Directions for this task:
Write out each record in full and exactly as given. Skip any pictures.

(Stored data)
++++
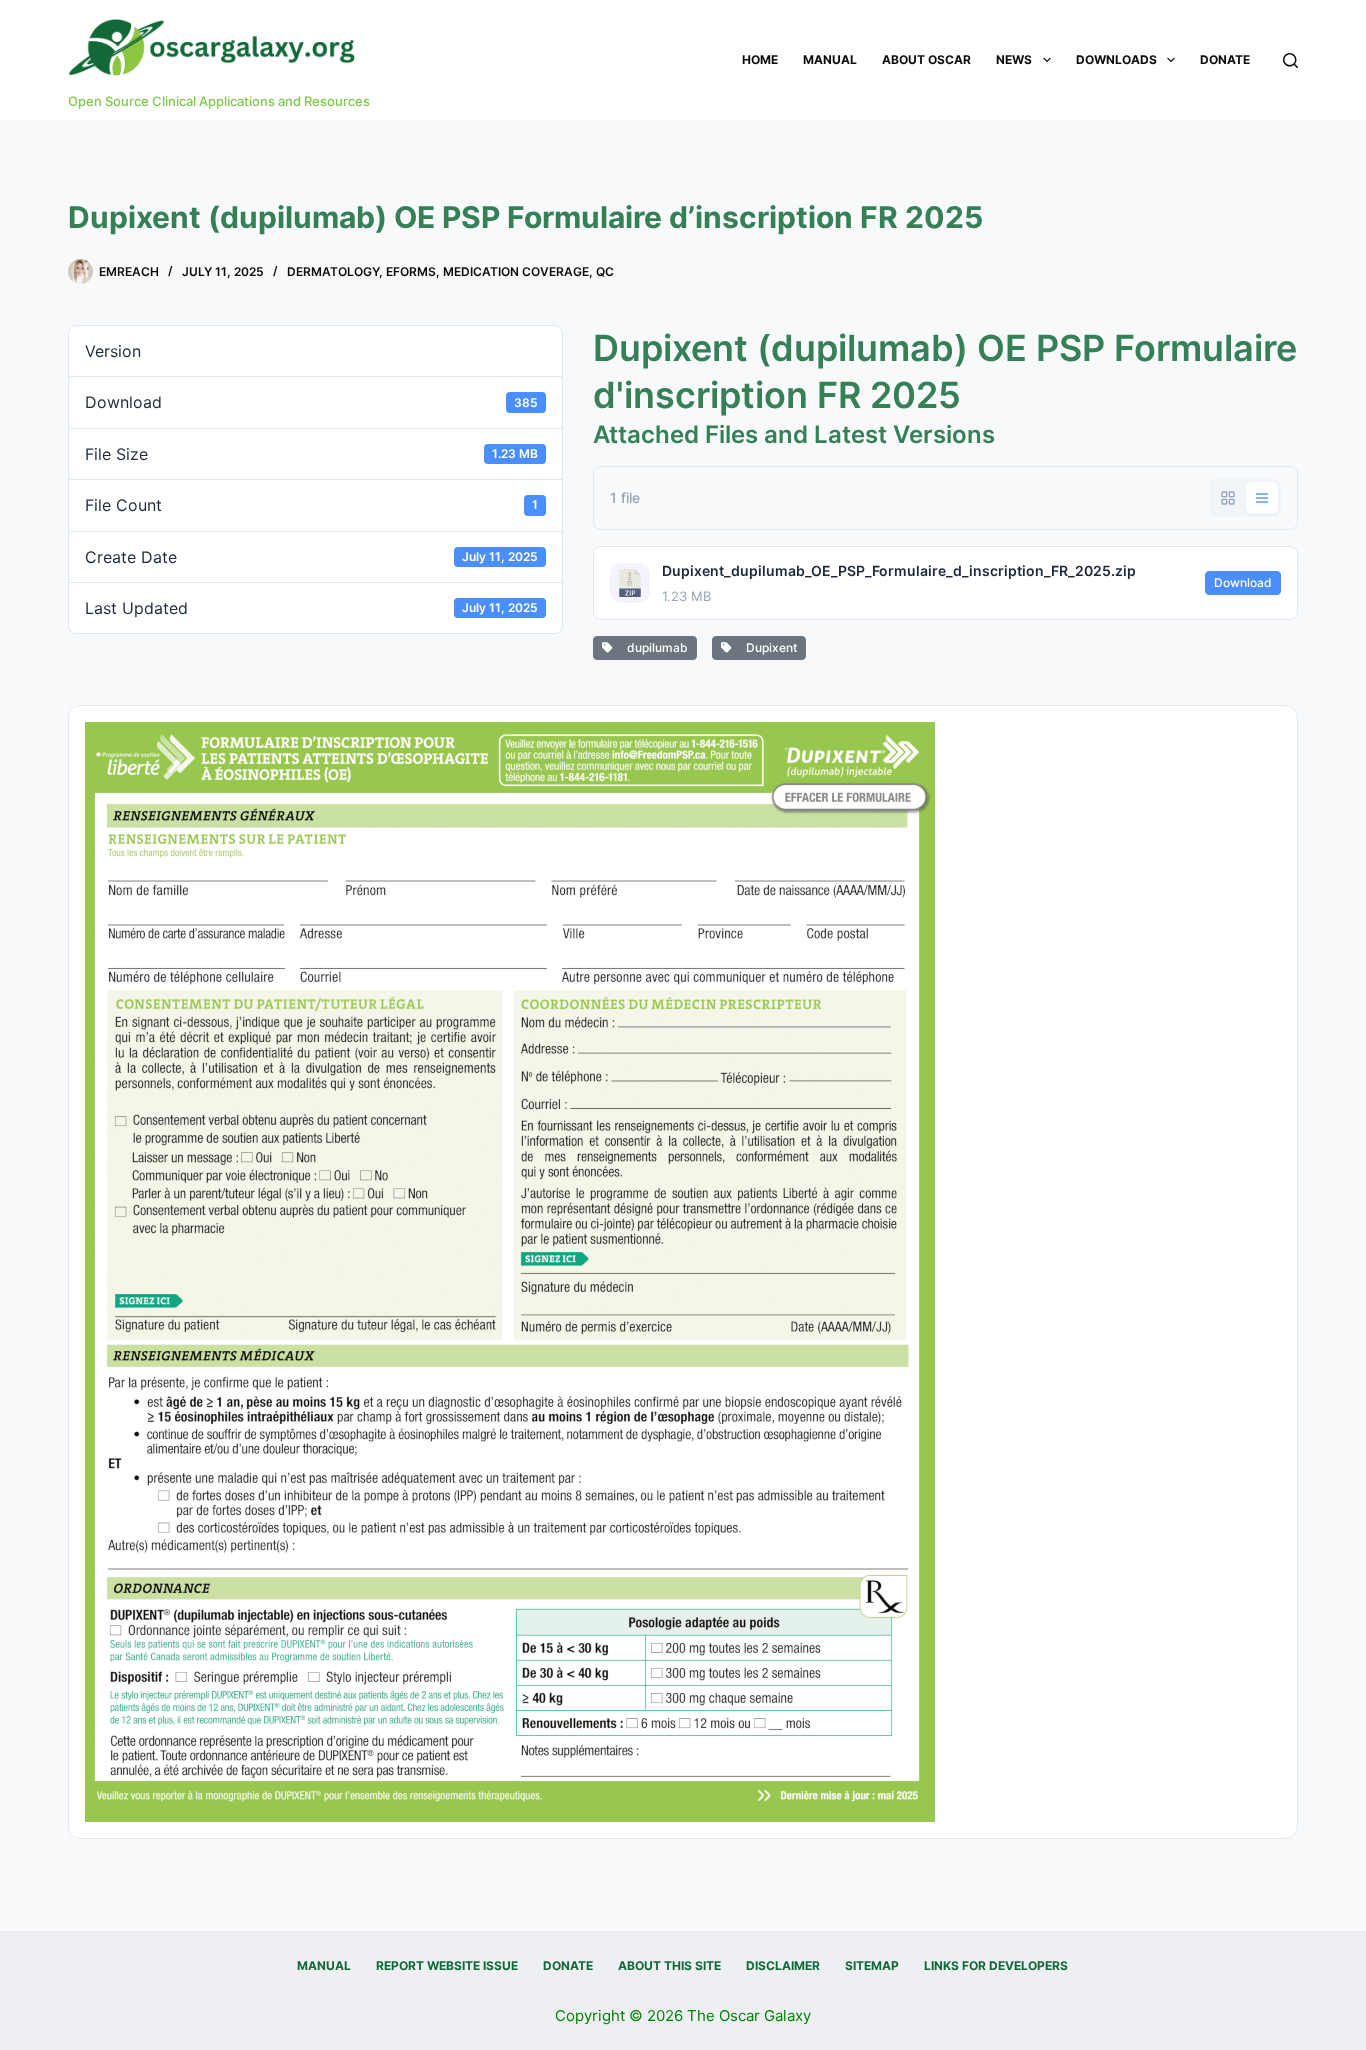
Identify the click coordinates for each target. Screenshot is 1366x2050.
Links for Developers (996, 1965)
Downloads (1116, 59)
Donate (1225, 59)
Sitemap (872, 1965)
++++
Answer to this problem:
Identify the click coordinates for each target. Screenshot is 1366x2050.
Links for Developers (996, 1965)
Downloads (1116, 59)
Donate (1225, 59)
Sitemap (872, 1965)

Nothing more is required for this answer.